2. The "Twin paradox" scenario, in which a traveler goes away and returns, and finds that his clock is behind on clocks on Earth. In this case the traveler is not at rest in an inertial reference system while in approximation the stay-at-homes are at rest in one; the paradox relates to how the traveler will experience events.

I guess that you already don't (at least, not really, in view of the mix-up) understand case 1 - which is supposedly the simpler case. However, to understand it you need to be familiar with "relativity of simultaneity" (you can search for it). I'll stop here, for your feedback.

Last edited: Jul 17, 2012
16. Jul 17, 2012

### ghwellsjr

Since Veni hasn't come back to answer my questions or fill in the details of his scenario, I will make some assumptions and then describe what is happening in this classic Twin Paradox scenario.

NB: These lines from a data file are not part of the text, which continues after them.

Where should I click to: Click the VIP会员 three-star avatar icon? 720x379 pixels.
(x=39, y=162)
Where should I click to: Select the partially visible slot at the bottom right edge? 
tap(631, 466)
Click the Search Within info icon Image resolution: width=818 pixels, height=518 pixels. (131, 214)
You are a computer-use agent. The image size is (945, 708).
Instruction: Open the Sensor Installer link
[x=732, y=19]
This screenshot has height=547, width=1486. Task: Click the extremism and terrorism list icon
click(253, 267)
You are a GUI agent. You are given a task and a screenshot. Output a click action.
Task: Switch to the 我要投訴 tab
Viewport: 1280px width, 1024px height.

We will ignore effects of gravity and assume that the earth is not rotating or revolving around the sun. Veni remains inertial on the earth with a clock that starts out synchronized with a similar clock on the spaceship. The spaceship takes off and follows a circular "orbit" around the earth such that it flies over Veni every ten minutes. Veni observes that the time on the spaceship has only advanced seven minutes after each flyby. This is a time dilation of 1/0.7. From this we can determine that the speed of the spacecraft is 0.714143c or 133 thousand miles per second and the radius of the "orbit" is 12.7 million miles. I put "orbit" in quotes because it is not a gravitational orbit but rather a trajectory that requires constant firing of the rockets to keep the spaceship from flying off into space.

First we will consider this scenario from an inertial frame in which Veni is at rest because that is how Veni described the scenario in the first place. In this frame, since Veni is always at rest, he has no time dilation. Also in this frame, since the spaceship is always traveling at 0.714143c, the time dilation factor is γ or 1/0.7 which explains why the time on the spaceship clock is 7 minutes when Vini's clock reads 10 minutes as the spaceship flies overhead. This pattern repeats as the spaceship flies overhead every 10 minutes, the spaceship clock advances by another 7 minutes.

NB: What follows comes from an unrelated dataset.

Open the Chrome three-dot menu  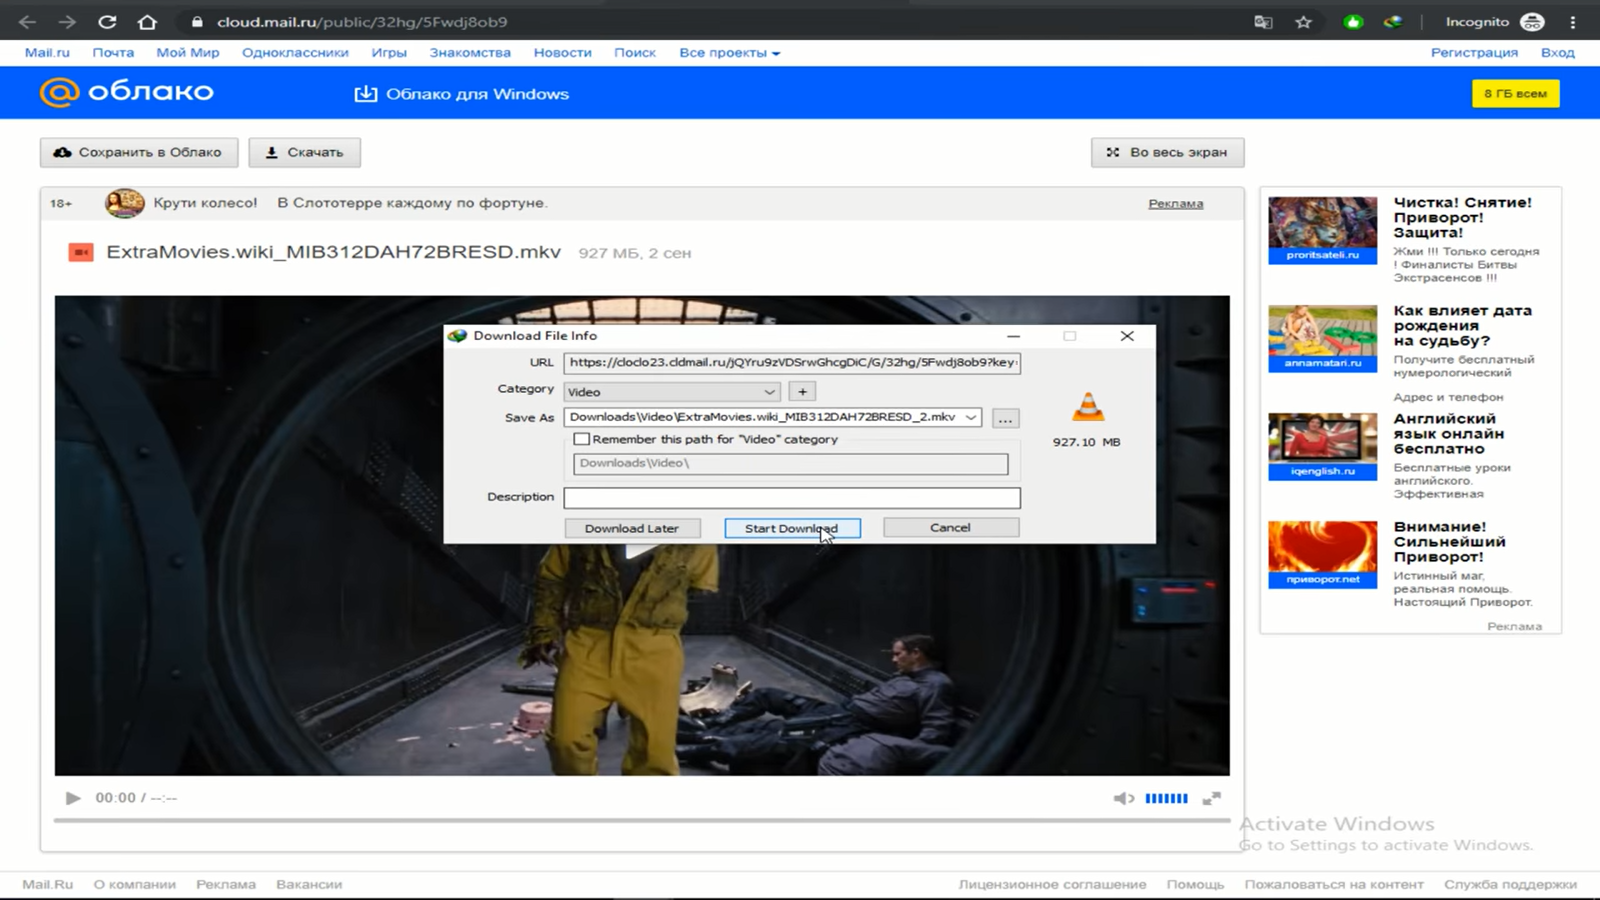[x=1573, y=22]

Now we will consider the same scenario from another inertial frame but this time one in which the spaceship is at rest for the brief moment that it is flying over Vini's head except that in this frame, it's the earth and Vini that are flying under the spaceship in the opposite direction at 0.714143c or 133,000 miles per second. As such, the spaceship's clock is not time dilated (during the brief flyunder) but rather it is Vini's clock that is always time dilated by a factor of 0.7. However, as soon as Vini and the earth pass under the momentarily stationary spaceship, it has to "take off" and zoom around far under the earth to catch up to and pass Vini and the earth and then circle back up and be ready for Vini and the earth to pass under it once more, seven minutes later (according to the spaceship's clock, not according to the coordinate time of the frame). In order for the spaceship to do this, it has to accelerate to a speed of much more than 0.714143c and during this time, it's clock will be running much slower than Vini's clock so that when it gets ready for the next flyunder, it's clock will be reading seven minutes later and Vini's clock will be reading ten minutes later.

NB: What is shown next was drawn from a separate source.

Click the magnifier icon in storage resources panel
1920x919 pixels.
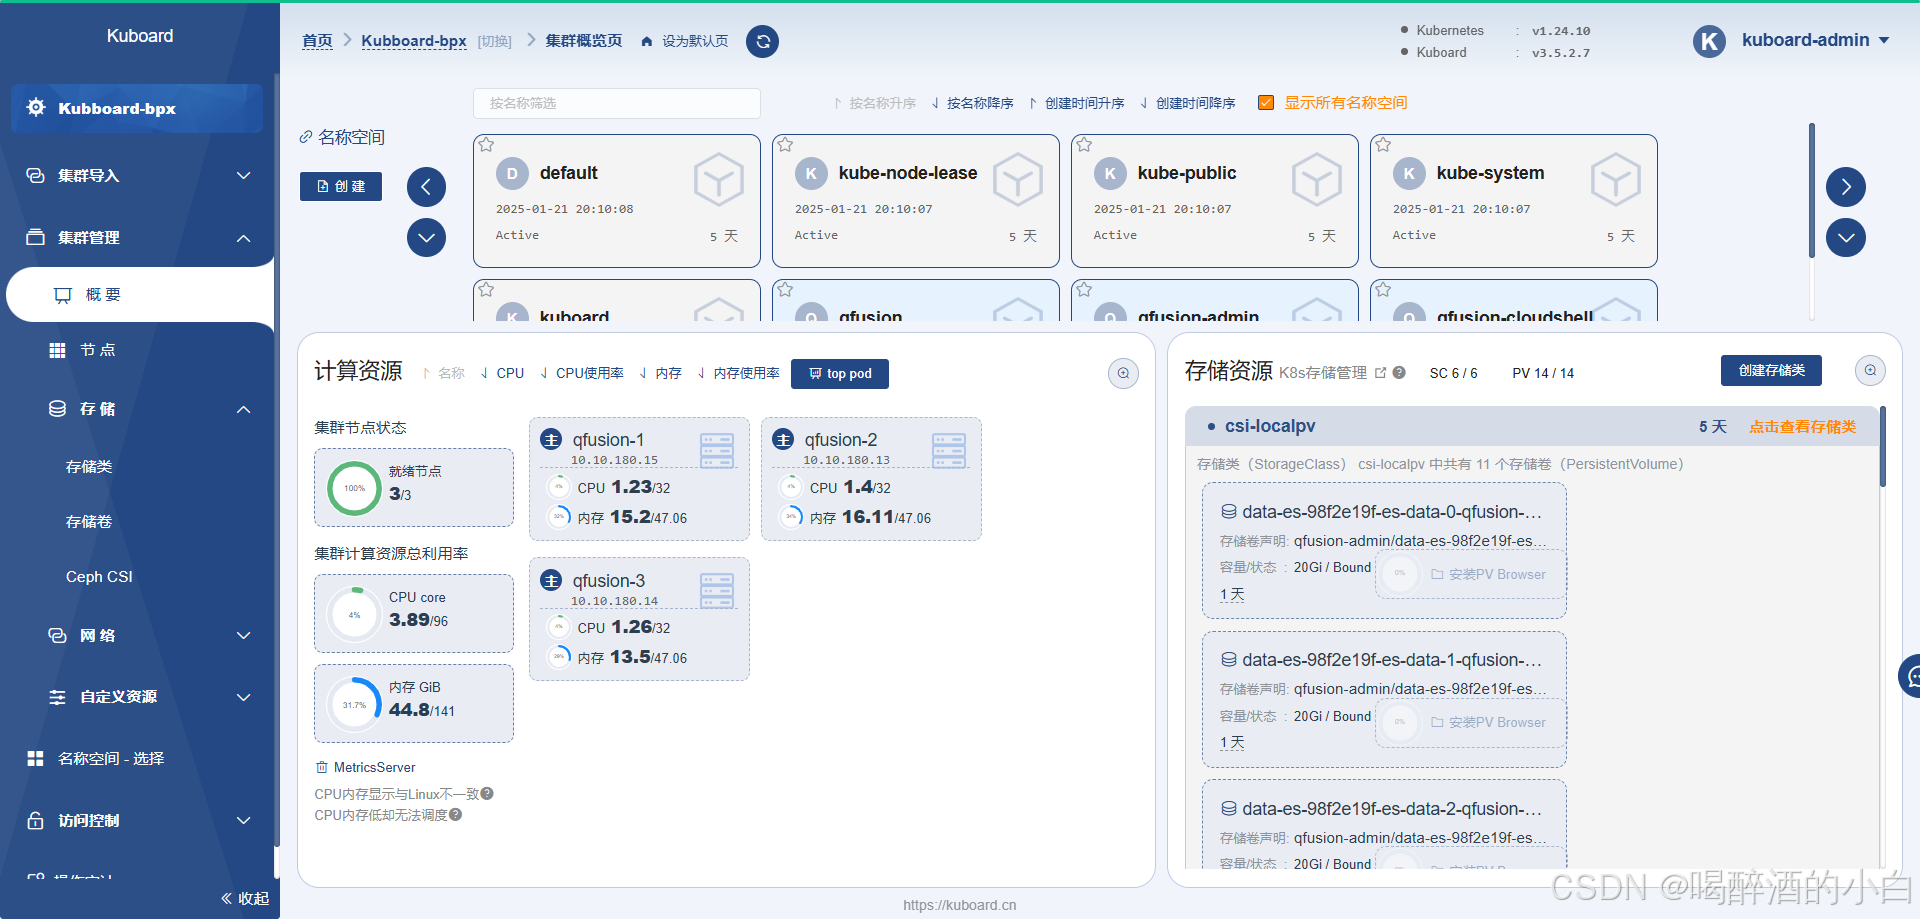1870,371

So the answer to Vini's question (if he will allow my expansion of the details of his scenario) is that Special Relativity says that each observer will determine that the other ones clock is running slower than his own during the brief moment that they are passing each other but at other times, we have to look at a particular frame to see whose clock is running slower but all frames will conclude that the spaceship's clock advances by seven minutes for every ten minutes of Vini's clock.

And if Vini won't allow my expansion of the details, then he needs to provide whatever details suit him.

Last edited: Jul 17, 2012
17. Jul 19, 2012

### Vandam

O.K. What I wrote is not wrong, but does not apply to Veni's post. I thought it was about reciprocity. Sorry about that.